Mandatory emissions reporting will not faze bus industry

By: Jason Whittaker

By taking a proactive approach in regards to climate change, the bus industry is in a position to successfully adapt

By taking a proactive approach in regards to climate change, the bus industry is in a position to successfully adapt to soon-to-be-introduced environmental regulations.

Under a proposal released by the Federal Government, transport operators will be forced to report their emissions once they use more than 2.5 million litres of fuel.

While the trucking industry has voiced concern over mandatory emissions reporting, Executive Director of the Bus Industry Confederation Michael Apps says bus operators are not too worried.

He points to the industry’s Greenhouse Challenge Program as the reason why. Under the program, operators were required to keep track of emissions and report on them. As such, the industry has a fair idea of what to expect from the mandatory emissions reporting scheme due to come into effect on July 1.

"The industry is well versed on retaining the records," Apps says.

"The industry is being proactive."

He says the Greenhouse Challenge Program was a simple "input and output exercise" because data was automatically calculated.
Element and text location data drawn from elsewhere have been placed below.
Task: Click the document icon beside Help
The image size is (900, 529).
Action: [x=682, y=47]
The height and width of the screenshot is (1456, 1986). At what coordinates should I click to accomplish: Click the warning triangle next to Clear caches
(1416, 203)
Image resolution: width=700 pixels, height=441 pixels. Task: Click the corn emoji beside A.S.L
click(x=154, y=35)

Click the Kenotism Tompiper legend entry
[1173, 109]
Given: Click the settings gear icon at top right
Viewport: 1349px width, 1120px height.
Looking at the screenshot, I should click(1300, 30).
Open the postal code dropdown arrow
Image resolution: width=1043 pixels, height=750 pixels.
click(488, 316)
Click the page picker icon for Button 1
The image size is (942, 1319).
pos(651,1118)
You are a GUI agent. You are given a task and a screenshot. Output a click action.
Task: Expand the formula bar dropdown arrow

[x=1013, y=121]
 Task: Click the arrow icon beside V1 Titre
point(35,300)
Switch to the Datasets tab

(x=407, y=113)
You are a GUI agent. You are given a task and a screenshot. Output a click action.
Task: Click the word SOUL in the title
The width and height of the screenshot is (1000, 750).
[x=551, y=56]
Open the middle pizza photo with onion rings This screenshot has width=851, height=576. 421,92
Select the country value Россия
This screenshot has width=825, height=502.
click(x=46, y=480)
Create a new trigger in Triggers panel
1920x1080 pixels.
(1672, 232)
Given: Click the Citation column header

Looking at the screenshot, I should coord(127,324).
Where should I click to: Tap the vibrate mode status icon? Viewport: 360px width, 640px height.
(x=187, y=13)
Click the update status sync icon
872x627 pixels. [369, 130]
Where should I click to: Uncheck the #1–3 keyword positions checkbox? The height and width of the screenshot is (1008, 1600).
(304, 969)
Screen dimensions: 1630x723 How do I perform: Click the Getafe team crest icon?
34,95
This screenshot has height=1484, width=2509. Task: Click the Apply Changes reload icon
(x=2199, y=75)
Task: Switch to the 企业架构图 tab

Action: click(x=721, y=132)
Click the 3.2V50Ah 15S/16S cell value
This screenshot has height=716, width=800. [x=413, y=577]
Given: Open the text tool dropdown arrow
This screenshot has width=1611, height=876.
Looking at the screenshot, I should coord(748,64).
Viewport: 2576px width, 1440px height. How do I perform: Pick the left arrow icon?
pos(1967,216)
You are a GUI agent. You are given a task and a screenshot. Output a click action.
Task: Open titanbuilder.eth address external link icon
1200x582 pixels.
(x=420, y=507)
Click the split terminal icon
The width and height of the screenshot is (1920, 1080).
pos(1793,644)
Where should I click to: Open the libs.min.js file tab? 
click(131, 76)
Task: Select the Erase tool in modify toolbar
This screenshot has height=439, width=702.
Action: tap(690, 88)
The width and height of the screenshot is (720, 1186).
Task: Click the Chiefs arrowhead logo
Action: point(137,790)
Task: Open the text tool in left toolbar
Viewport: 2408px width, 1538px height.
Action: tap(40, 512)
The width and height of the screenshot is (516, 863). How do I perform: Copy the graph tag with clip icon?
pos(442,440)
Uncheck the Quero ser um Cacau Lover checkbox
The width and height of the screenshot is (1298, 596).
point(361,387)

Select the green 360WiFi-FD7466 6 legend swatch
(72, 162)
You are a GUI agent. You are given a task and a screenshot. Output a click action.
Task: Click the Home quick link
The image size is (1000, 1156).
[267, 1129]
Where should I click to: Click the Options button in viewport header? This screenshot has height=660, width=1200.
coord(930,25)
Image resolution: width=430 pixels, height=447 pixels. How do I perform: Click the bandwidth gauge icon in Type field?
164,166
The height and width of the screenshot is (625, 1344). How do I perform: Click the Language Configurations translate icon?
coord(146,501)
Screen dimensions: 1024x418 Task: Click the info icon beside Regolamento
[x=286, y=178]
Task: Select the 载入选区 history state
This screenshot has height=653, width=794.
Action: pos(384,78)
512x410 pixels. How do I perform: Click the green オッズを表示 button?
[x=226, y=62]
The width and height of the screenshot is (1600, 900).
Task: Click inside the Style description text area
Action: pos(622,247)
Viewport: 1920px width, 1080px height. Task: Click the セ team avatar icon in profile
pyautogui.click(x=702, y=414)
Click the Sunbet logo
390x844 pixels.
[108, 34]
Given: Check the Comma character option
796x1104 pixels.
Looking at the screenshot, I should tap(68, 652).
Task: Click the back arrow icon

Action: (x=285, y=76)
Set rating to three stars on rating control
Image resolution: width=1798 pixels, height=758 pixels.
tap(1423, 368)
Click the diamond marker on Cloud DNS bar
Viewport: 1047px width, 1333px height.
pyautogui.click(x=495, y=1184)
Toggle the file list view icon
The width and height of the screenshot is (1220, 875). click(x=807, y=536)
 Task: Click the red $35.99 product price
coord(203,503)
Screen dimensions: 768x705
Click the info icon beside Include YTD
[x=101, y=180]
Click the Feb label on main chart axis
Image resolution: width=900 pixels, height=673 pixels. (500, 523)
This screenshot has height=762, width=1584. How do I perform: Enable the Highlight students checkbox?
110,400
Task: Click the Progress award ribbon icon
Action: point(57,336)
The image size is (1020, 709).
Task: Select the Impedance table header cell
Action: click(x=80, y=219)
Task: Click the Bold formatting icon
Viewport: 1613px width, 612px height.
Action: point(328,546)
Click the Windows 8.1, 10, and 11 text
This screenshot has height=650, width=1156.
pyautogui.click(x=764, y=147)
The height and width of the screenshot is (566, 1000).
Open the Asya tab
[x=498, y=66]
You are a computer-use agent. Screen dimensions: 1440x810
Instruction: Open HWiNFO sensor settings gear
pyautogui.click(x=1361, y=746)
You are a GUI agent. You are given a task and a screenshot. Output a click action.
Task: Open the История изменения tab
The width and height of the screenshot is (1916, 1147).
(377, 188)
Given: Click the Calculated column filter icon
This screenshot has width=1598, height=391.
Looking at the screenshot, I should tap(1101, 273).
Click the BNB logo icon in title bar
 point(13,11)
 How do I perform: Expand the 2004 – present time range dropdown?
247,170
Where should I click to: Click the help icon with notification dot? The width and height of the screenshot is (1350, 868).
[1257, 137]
The process was simple to the point that the bus industry is using it again in its Forward Research Program.

"We have just developed an environment management system which includes voluntary greenhouse record keeping based on the model the Greenhouse Challenge Program had in place," Apps says.

As such, he has dismissed claims the mandatory reporting mechanism, whereby operators may need to report more than once depending on if they operate across borders, will burden industry with mounds of paperwork or be as complex as to create confusion.

"I don’t think it is going to affect anybody in a real economic sense," he says.

"One would have thought that if professional business keeps track of its accounts and its costs, which is a major factor whether it is a bus company or a trucking company, is not that big an exercise."

However, due to the cap set on when a company must report its emissions, there is every chance mandatory reporting may not apply to the bus industry.

"I don’t think that any bus companies will be captured by it," he says.

"We are just not that big and we don’t use that much fuel."

But should any bus operators be forced into emissions trading, Apps wants the Government to consider the level of emissions produced in the context of how many cars buses take off the road.

"They might be using a lot of fuel but they are also saving a lot of emissions because, on average, one bus takes 15 cars off the road," he says.

However, as the Government’s ‘cap and trade’ scheme is still a work in progress, Apps says the industry will need to wait and see how any form of emissions trading will impact on the bus sector.

"It’s actually quite a fuzzy area," he says.

"No-one has worked it out."

As such, Apps says the bus industry is focussing more on current issues that may impact on operators.
"I would be more worried at the moment with the heavy vehicle charges determinations going on at the NTC (National Transport Commission)."

The NTC proposes a 1.367 cents increase to the diesel excise. Apps says bus companies contracted to government agencies can just pass on an increase in running costs while the coach sector will need to decide whether to "absorb that increase or pass it on".